Which leads me to a trio of heavy questions Huber covers in this collection, all of which hit home in a big way for me: Is there a “right way” to be chronically ill? How do we get people to believe us? And how do we figure out how much of our pain, our struggle, is really just in our heads? I can’t even begin to count how many hours I’ve spent trying to answer these questions, alone in my room, feeling guilty for spending so much time thinking and talking about my problems instead of overcoming them and living my young adult life. It’s not that simple, of course. This book served as a firm and needed reminder of that. In “The Lava Lamp of Pain,” Huber writes about traveling long distances to see specialists, none of whom take her seriously despite the extreme and constant pain she’s in: “Dr.

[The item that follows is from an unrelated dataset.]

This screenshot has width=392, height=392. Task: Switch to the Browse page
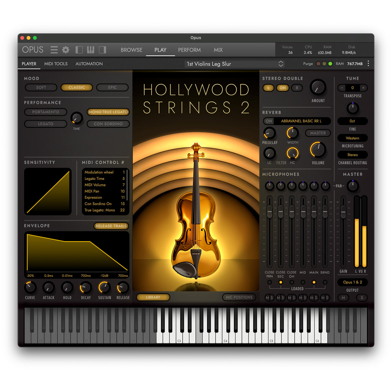coord(131,50)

A told me I just had very flexible joints. Dr. B told me I was a young, attractive professor who ‘looked great,’ so I had nothing to worry about. He went to get a pamphlet, and I stood up and walked out, quivering with rage.”
This was one of many moments that had me ugly-crying and fist-pumping in agreement, because God, yes, I’ve been there. I’ve seen a heart specialist who looked at me like I was nuts, a neurologist who assured me I was just “a young, healthy, anxious person,” a gastroenterologist who condescendingly asked what I “wanted” from her… the list goes on. At certain points I have started to wonder if I’m just an exceptional hypochondriac, someone who wants to be sicker than I am for the sake of garnering attention or respect. Because the truth is, sometimes I do want my situation to be validated by someone other than myself. I want to hear someone say that the things I’m struggling with are real, that I’m a badass for getting up every day to face them. Ideally that validation would come from the professionals in charge of my medical care, but Huber knows as well as I do that this isn’t the default. “It takes a strong and self-aware doctor to truly grapple with the treatment of a phantom that may not be fixable,” she writes in “The Alphabet of Pain,” an essay that addresses how our healthcare system is failing patients with chronic illness.

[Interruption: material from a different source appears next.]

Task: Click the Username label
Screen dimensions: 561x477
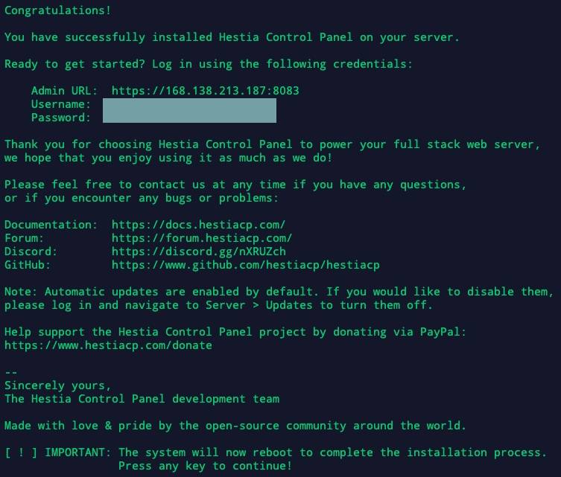Action: (61, 104)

There is something so incredibly comforting about the honesty in Huber’s voice. Combined with her often casual writing style, reading Pain Woman Takes Your Keys was like having a conversation with the older mentor I’d always wished I’d had. At times it felt like Huber was reminding me, “Hey, this thing you’re living through? It’s real. I’m doing it. You can do it. And we should be proud of ourselves.” She doesn’t try to tell anyone that living with chronic illness gets easier, or that we ought to be grateful for it (in fact, she spends the better part of an essay picking apart that notion); she simply presents her experience, what she feels, what she’s learned, and allows the reader to take from it what they will. It was exactly the solidarity I’d been so desperately craving.

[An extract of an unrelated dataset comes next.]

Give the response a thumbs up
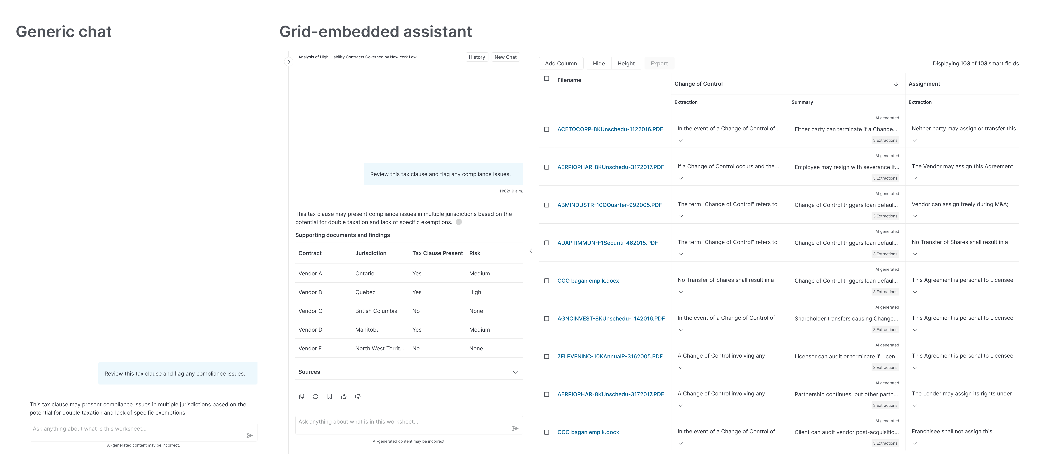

I think it’s safe to say that Sonya Huber has restored my faith in chronic illness narratives. Even though I still don’t have answers to most of my own big questions, I’ve been reminded that I don’t have to face them alone. Which I am very thankful for—it was getting a little bleak over here in my cynic’s corner. Now, if I have my way, this book will sneak its way into the lives of many future readers, regardless of their personal experience with chronic illness. Even if they don’t love it, they may find that they needed it, just like I did.